→ What you need to do
1. According to the passage about Fannie Lou Hamer, how many acres did she buy for a farming co-op?
2. Translate this sentence from the passage about Fannie Lou Hamer into Spanish: "She also was able to establish 200 low-income housing units in her home county."
3. Pick up the essay on Fannie Lou Hamer and present-day protest after its final sentence and write the next paragraph.

→ Reading passage
She Got Up and Did Something

Hamer  founded the Mississippi Freedom Democratic Party  in 1964, seeking to integrate the racist Democratic Party of her state. When given the opportunity to provide a televised testimony at the DNC, President LBJ was so threatened by her moves toward integration that he held a televised press conference coinciding with Hamer’s testimony so she wouldn’t be shown of TV.  But her testimony of the brutalization and injustices she had suffered in her pursuit to vote was so powerful the TV stations showed it in its entirety on primetime news that night.

Hamer organized  a movement of black and white college students to educate blacks in the South so they could pass the unfair literacy tests required to register to vote.  As she became more and more frustrated with the uphill battle of politics, Hamer focused on economic ways to improve the lives for blacks in the South, providing free pigs for black farmers, and buying 640 acres for a coop for blacks to farm on.  She also was able to establish 200 low-income housing units in her home county.  Hamer died from breast cancer in 1977.

It’s Our Turn

We live in a time in America where congressmen and women have outright advocated for killing peaceful protestors.  Where Amazon.com is allowing a shirt to be sold (and people are buying it) that says “All Lives Splatter” with the picture of a car driving over peaceful protestors.  Where the President endorses doubling down on violence and brutality as the solution, and is willing to wage war against American citizens.

→ Supplied information
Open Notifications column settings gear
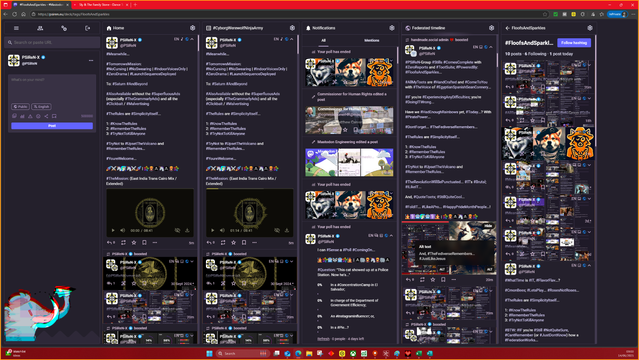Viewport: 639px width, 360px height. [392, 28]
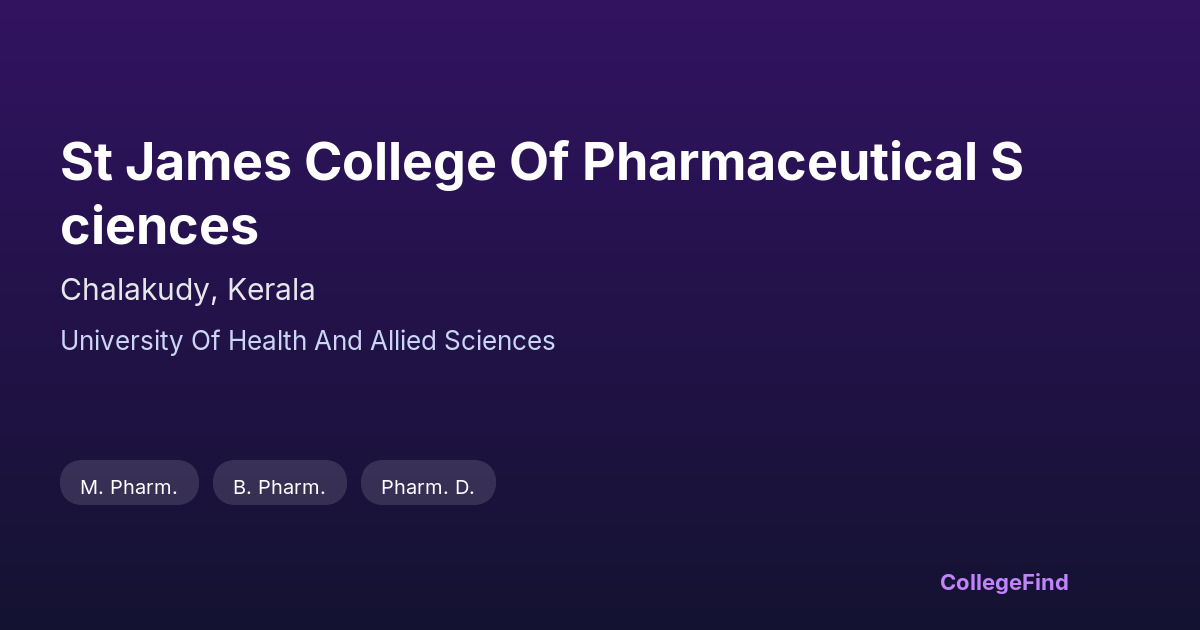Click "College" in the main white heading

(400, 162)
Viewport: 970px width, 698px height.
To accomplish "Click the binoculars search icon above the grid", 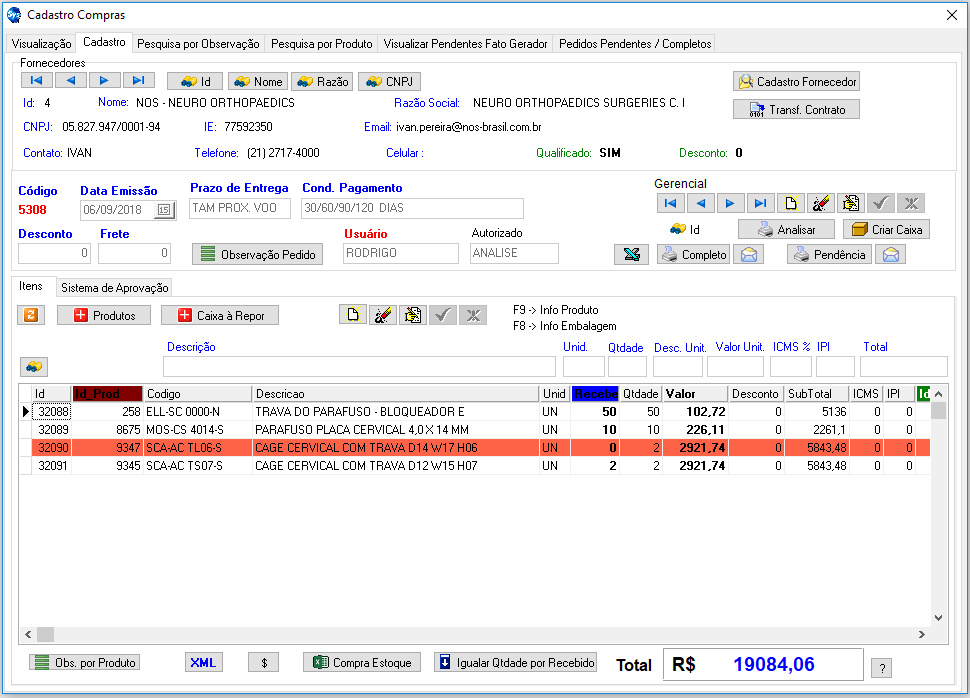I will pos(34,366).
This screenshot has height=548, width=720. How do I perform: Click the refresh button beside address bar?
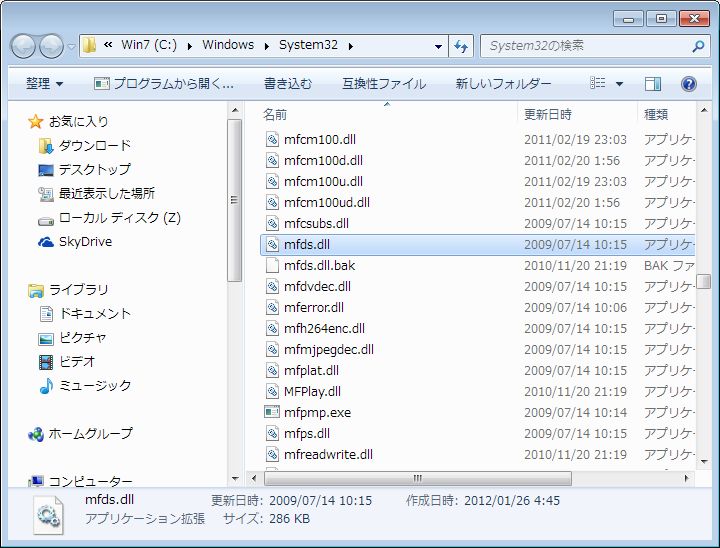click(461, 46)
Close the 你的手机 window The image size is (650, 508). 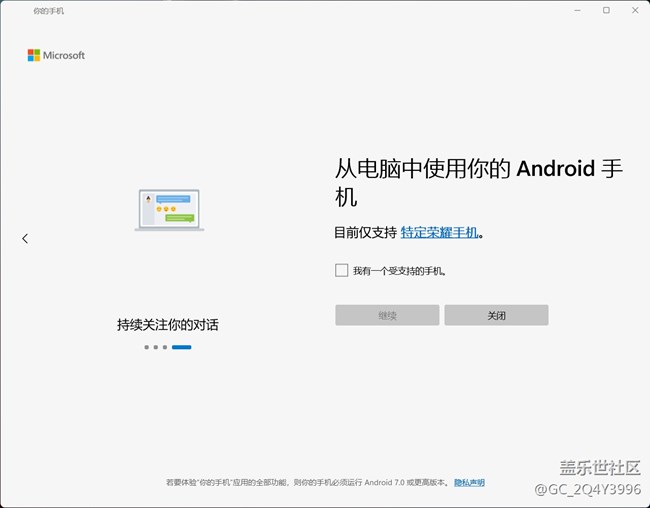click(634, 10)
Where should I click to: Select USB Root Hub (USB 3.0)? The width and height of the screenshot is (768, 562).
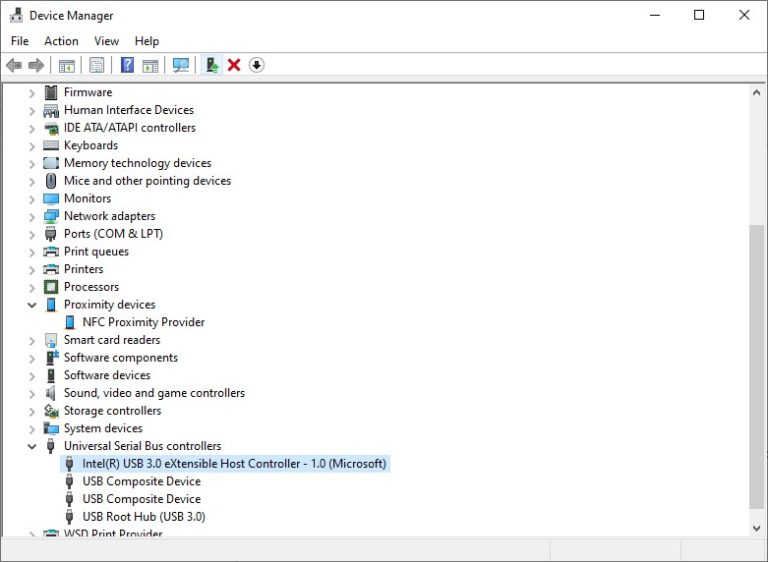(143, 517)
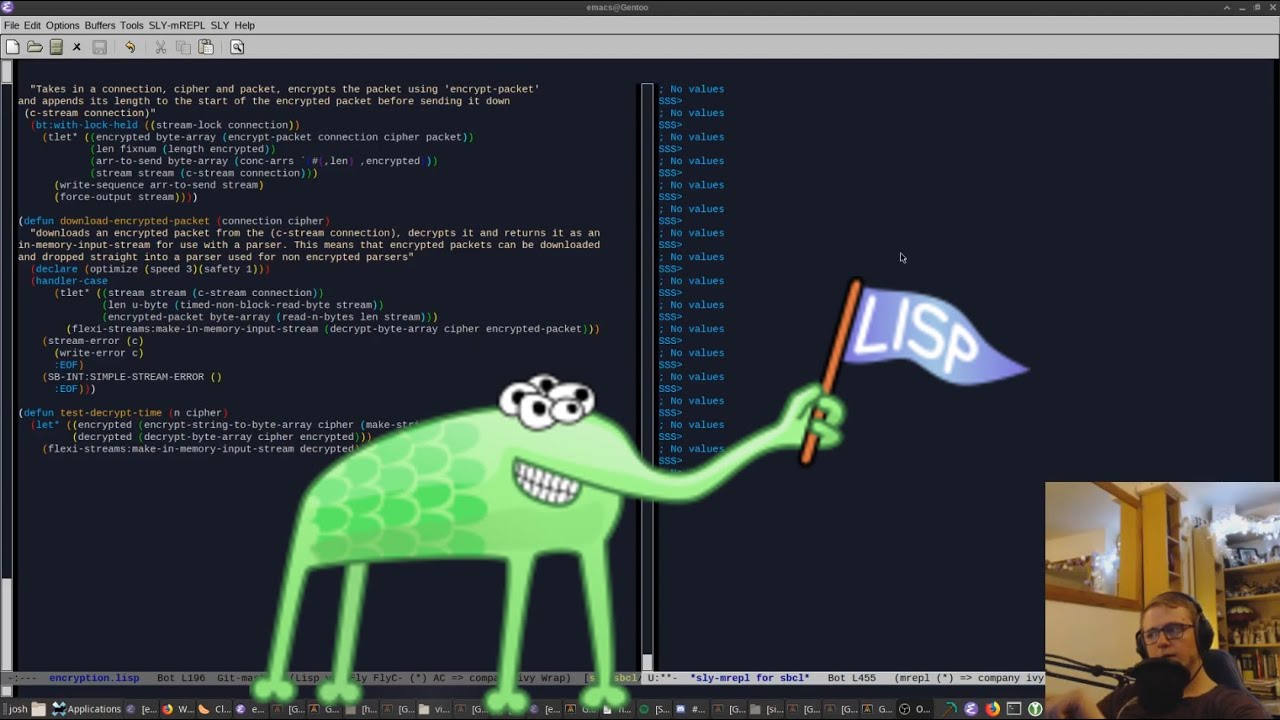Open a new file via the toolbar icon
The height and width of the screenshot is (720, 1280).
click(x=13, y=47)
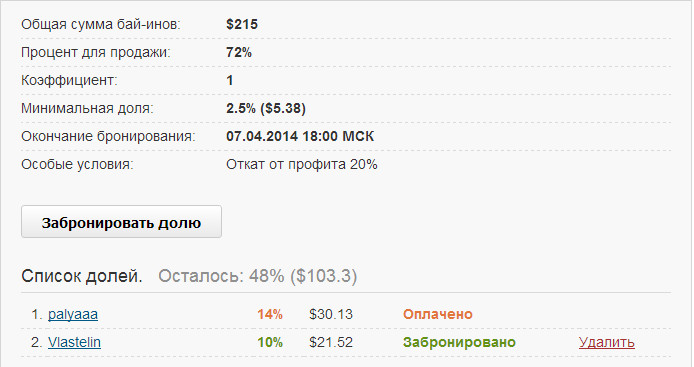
* * *
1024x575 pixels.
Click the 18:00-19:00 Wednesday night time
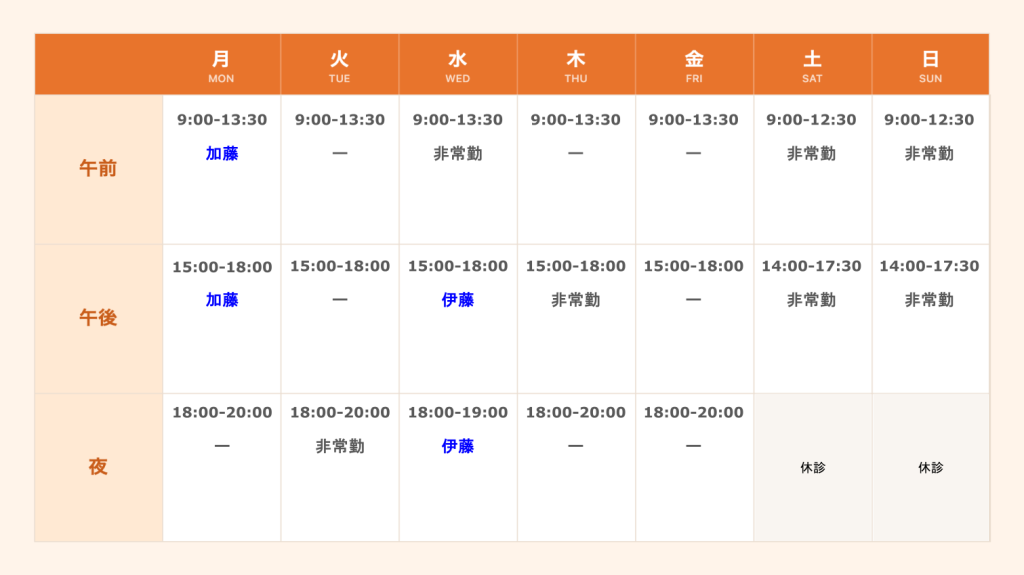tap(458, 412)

→ Answers provided
1. 640 acres.

2. También logró establecer 200 unidades de vivienda para personas de bajos ingresos en su condado natal.

3.
I need my white Republican friends and family right now.  I need you more than ever in my life.  I need you to step outside of partisanship and search your heart for what you truly believe about all people being made in the image of God.  I need you to boycott Fox News and balance where you get your information from.  I need you to demand for your Republican office-holders to represent your actual beliefs, not what Fox News tells you to believe.  I need you to get up and do something: tell your office-holders that the Republican Party is at its best when it endorses racial equity, that fair voting and safety for all citizens should not be a partisan issue.  I need you to stop arguing about the right way for black people to protest and spend some real time reading what your hero Martin Luther King, Jr. had to say about white moderates.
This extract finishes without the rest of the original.